The series--its last addition was 2001's Argall--has dealt with the catastrophic effects European colonization had on Native Americans, and in The Dying Grass Vollmann describes the downfall of the Plains Indians through the eyes of the Nez Perce. The book follows Chief Joseph and his tribe on their long retreat from nemesis General Oliver Otis Howard, from Oregon and Montana to the Canadian border. The scenes in which the Nez Perce outmaneuver the larger pursuing force, and the sense of impending doom as the tribe is cornered, model bravura storytelling tied to a larger historical sense of what the events meant.

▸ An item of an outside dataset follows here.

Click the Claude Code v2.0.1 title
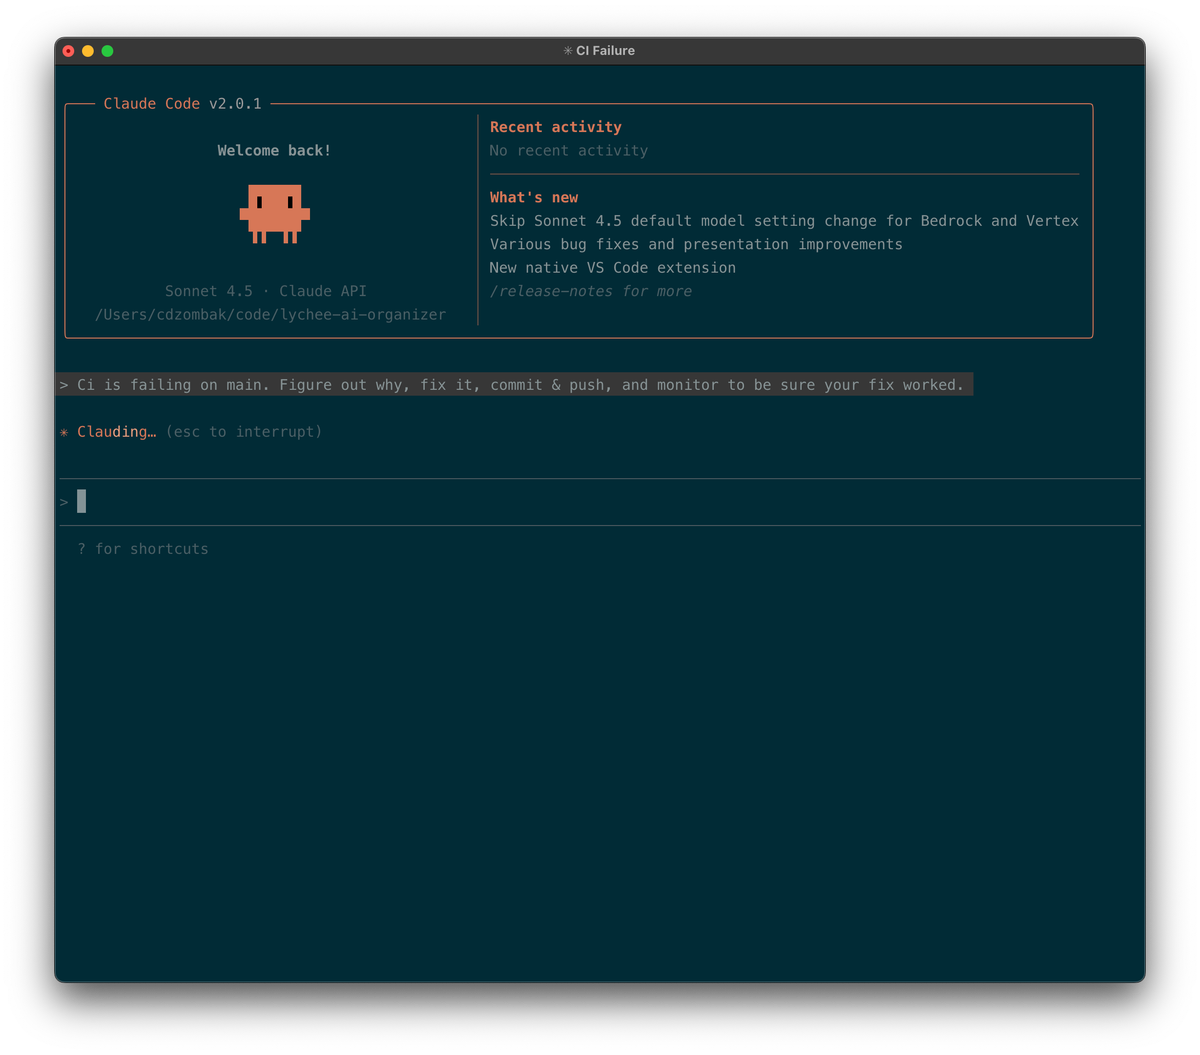1200x1055 pixels. tap(182, 104)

Vollmann's supple prose takes on the consciousness of each of his protagonists. The army, with its brute force, is handled with full humanity, and no character emerges as a stock villain. Howard comes across as especially tragic as his compassionate nature is ground under the wheels of his duty. The genocide of native tribes looms bitterly, and when the Nez Perce narrators ruminate on what has been irrevocably lost, their poetry is almost too much to bear: "The berries will now be turning red in the Buffalo Country, where perhaps we shall go/ by way of the Lice-Eaters' lands,/ riding farther from Wallowa, where something once was."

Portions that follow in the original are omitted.